---------- Dataset
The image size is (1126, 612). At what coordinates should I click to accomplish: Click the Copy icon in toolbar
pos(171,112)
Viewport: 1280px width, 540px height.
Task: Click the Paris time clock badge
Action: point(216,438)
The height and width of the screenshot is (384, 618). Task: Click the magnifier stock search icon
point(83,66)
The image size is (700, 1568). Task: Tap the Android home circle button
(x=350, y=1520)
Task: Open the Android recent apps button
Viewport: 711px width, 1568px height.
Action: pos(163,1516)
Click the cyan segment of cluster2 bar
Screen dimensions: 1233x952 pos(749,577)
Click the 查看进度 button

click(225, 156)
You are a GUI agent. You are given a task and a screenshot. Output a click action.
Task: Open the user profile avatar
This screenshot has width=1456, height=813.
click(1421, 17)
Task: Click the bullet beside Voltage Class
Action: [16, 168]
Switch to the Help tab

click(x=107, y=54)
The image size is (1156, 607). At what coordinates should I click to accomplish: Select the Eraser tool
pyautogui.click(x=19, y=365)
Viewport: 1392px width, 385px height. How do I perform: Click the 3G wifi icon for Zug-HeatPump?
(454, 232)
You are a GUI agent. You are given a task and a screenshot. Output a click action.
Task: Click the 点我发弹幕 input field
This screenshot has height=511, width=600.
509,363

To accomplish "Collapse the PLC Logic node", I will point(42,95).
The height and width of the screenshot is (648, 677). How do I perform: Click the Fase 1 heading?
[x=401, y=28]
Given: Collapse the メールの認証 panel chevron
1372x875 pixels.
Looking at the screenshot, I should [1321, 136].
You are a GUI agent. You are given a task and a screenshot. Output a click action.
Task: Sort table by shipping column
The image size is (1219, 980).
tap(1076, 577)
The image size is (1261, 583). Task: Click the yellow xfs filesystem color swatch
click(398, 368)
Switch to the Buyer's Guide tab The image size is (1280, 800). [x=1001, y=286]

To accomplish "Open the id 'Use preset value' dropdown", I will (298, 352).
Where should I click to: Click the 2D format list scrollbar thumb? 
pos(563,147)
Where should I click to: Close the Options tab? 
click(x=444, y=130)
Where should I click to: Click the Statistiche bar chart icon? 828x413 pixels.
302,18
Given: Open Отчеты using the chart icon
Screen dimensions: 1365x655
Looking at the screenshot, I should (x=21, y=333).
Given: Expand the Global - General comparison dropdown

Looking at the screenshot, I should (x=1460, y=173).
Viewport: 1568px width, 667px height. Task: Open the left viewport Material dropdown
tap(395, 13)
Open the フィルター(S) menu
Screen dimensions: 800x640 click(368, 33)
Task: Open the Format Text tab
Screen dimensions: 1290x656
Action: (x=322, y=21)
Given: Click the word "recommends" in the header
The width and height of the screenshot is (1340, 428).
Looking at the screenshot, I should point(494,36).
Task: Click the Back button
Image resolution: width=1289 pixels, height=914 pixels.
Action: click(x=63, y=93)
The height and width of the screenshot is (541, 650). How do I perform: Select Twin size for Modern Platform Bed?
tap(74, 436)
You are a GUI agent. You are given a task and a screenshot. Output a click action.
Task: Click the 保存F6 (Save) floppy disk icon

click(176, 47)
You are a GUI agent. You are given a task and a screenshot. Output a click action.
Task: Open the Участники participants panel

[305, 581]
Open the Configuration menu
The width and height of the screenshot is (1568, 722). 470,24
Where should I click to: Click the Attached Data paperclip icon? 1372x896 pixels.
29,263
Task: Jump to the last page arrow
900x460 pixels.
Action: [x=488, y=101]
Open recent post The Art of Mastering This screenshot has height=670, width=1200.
--------------------
__Description of the task__:
Only the number is required: state how many lines of the entries hold the word "recent".

__Response area__:
2